Exercise description:
Return the lines below that contain "Viewport".

[Opening Working data section]

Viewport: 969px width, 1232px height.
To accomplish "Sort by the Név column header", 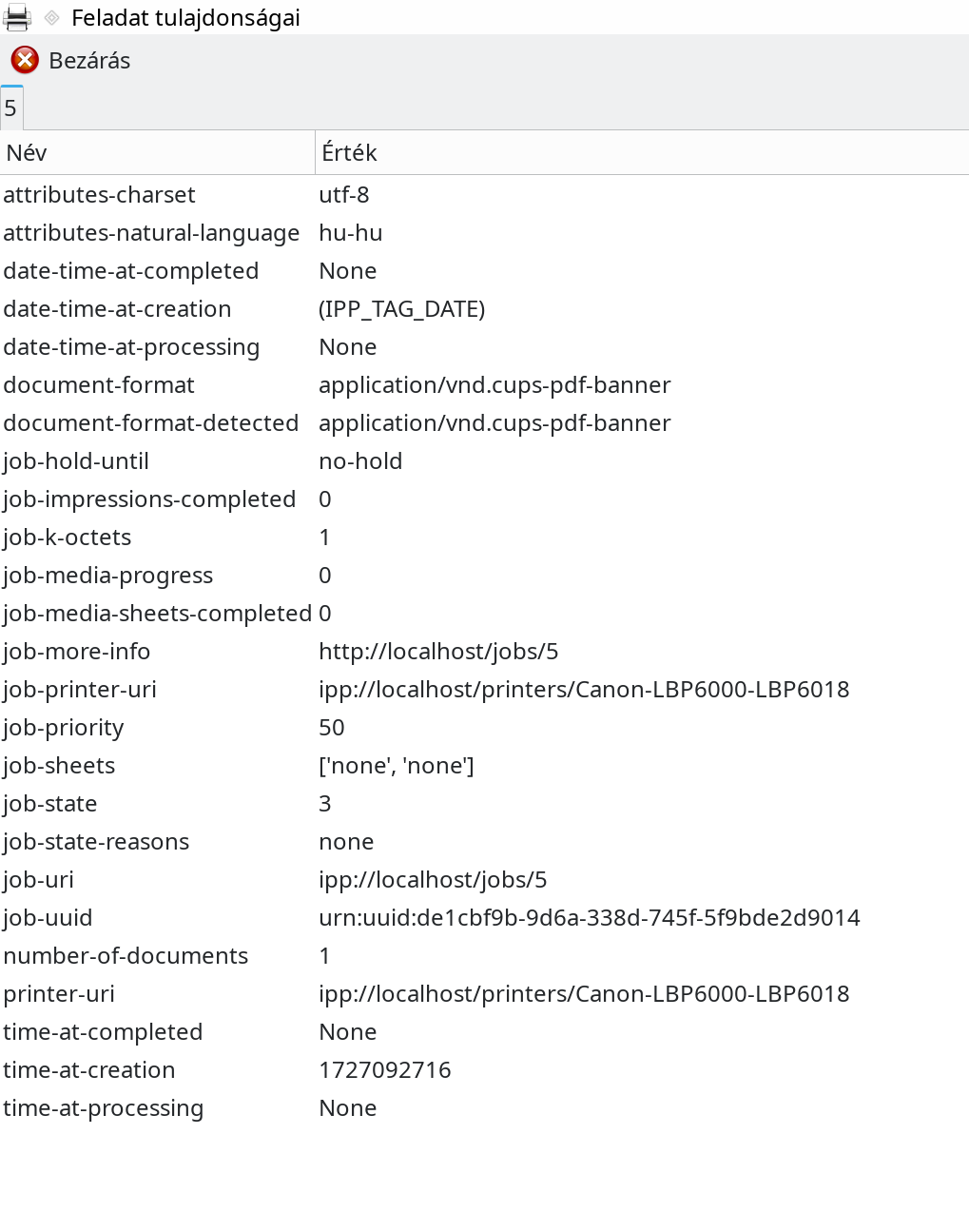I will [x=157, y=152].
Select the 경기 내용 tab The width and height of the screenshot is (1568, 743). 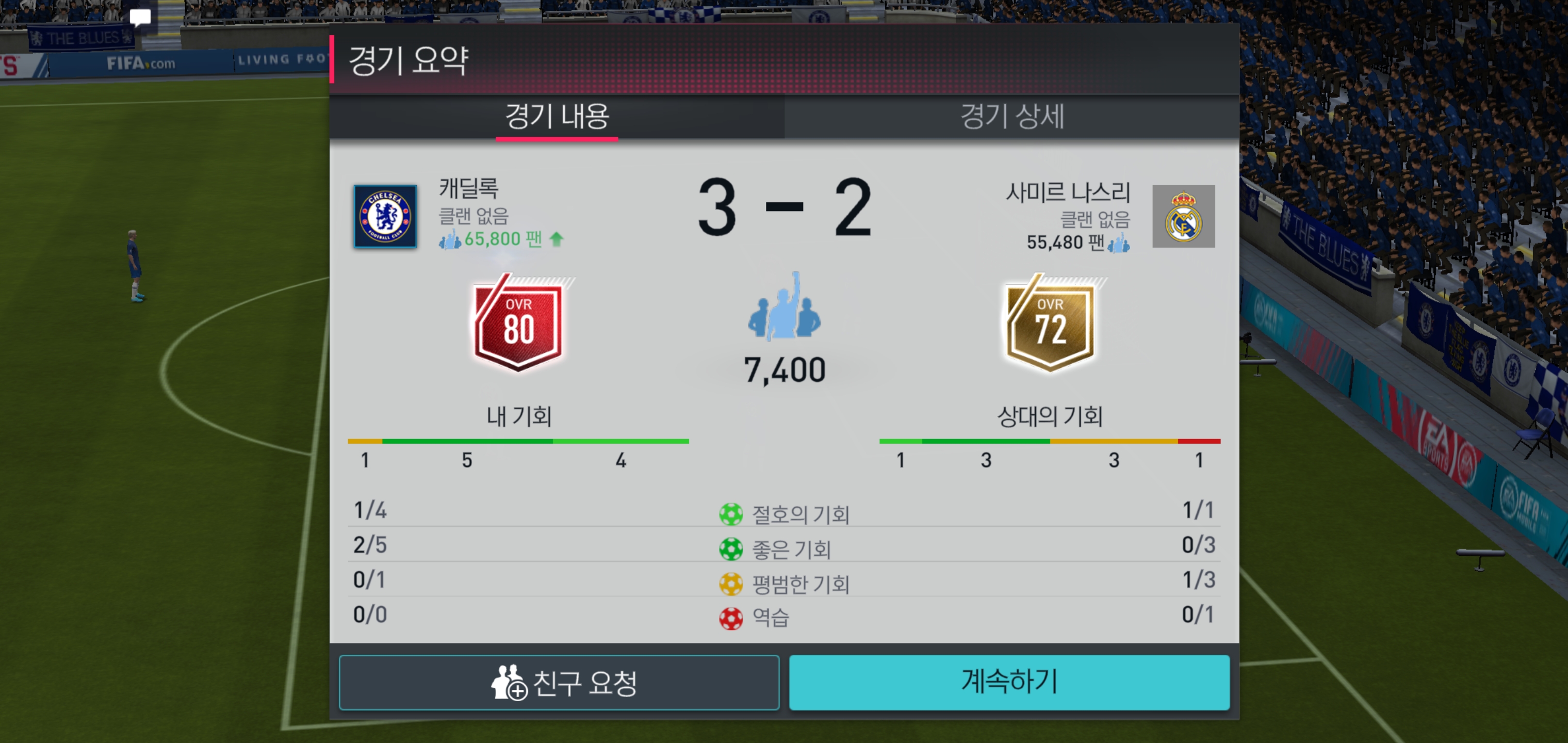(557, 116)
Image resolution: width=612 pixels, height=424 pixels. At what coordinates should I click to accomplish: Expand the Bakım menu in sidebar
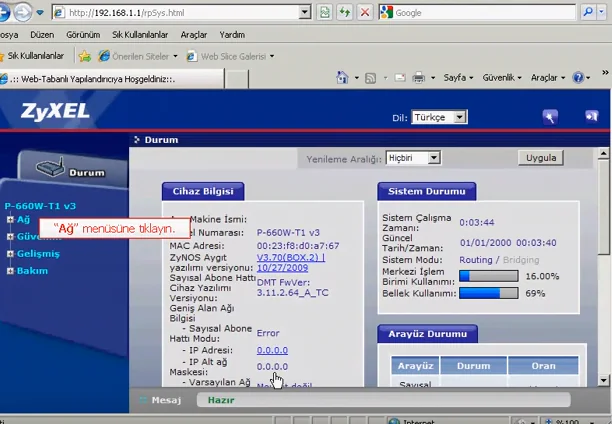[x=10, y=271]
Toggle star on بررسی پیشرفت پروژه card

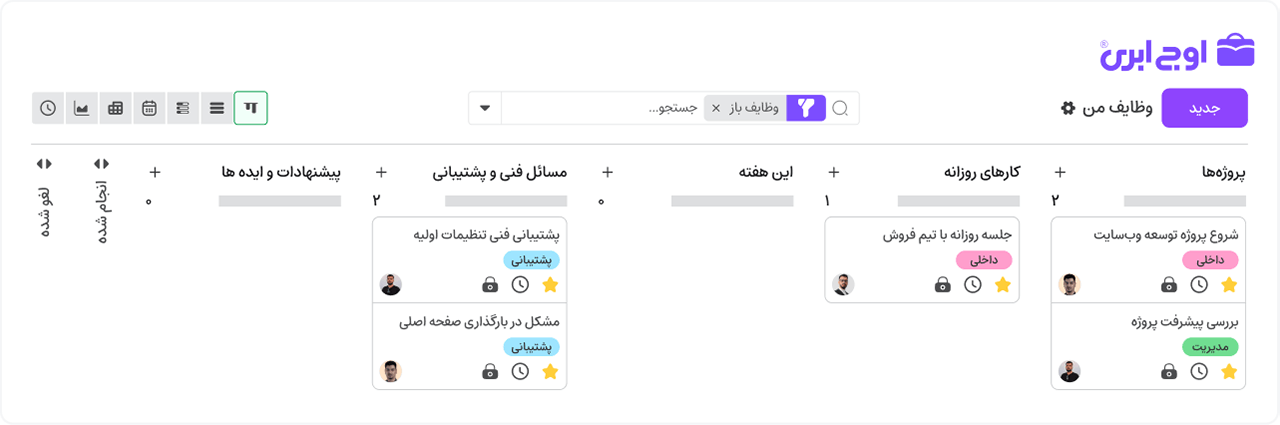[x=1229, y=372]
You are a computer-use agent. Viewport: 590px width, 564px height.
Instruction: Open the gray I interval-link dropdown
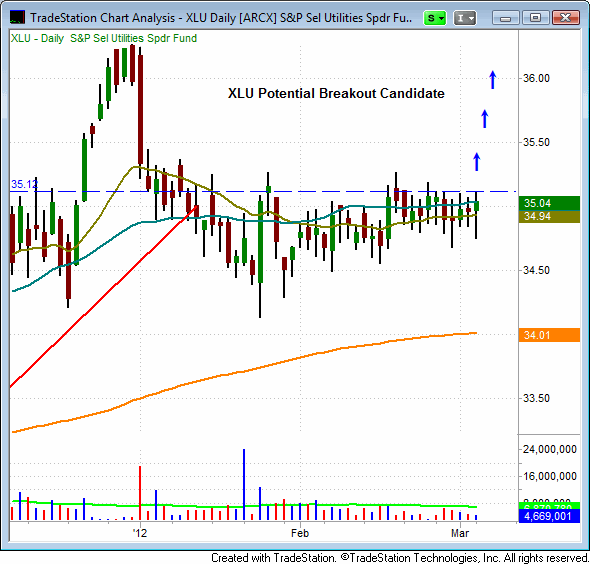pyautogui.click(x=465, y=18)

[Closing Working data section]
[Opening Working data section]

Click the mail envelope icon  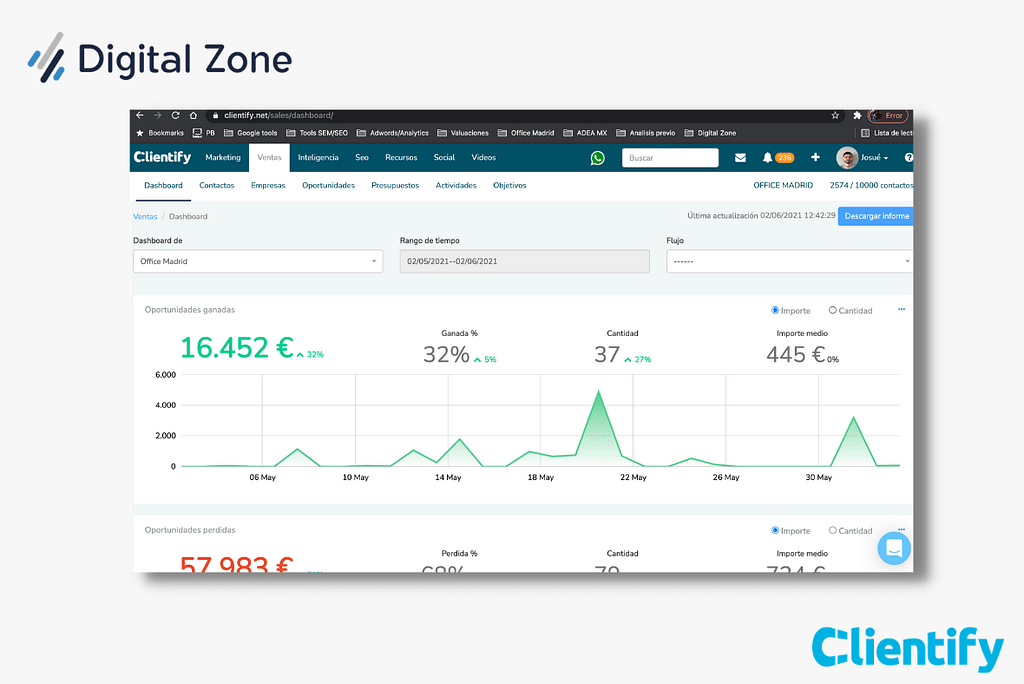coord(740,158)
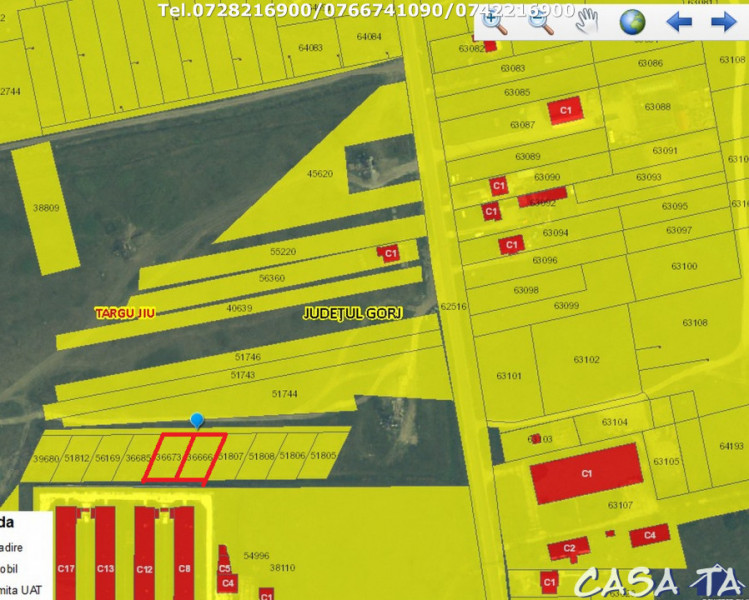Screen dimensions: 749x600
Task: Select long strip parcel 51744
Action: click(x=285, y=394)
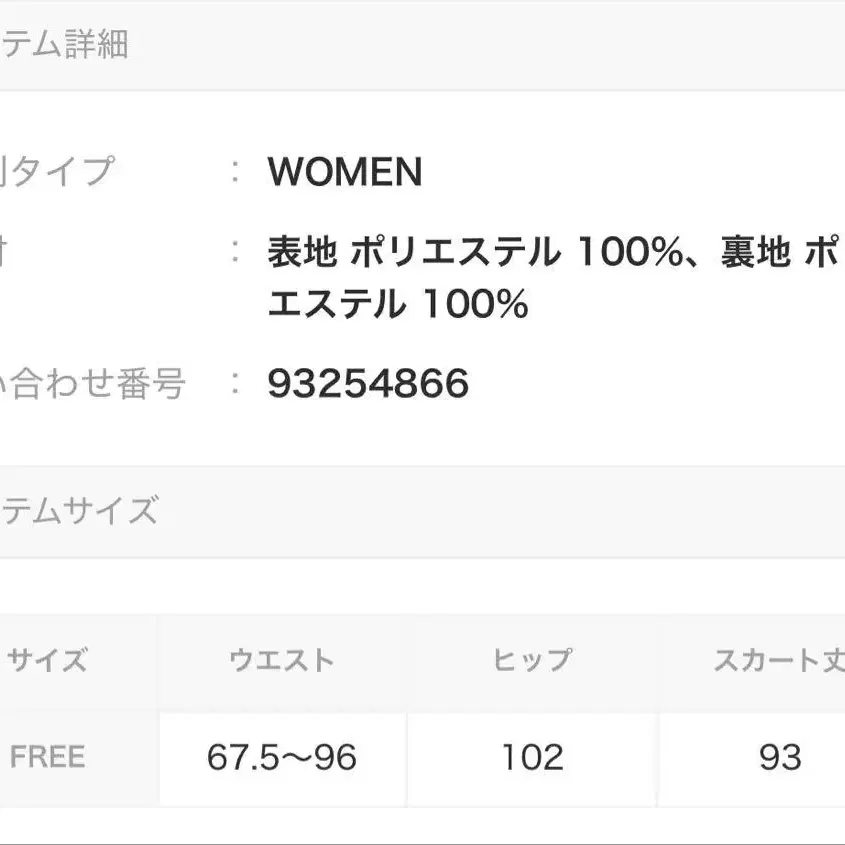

[Closing Working data section]

Solution for this task:
Viewport: 969px width, 1232px height.
You are a computer-use agent. Viewport: 590px width, 564px height.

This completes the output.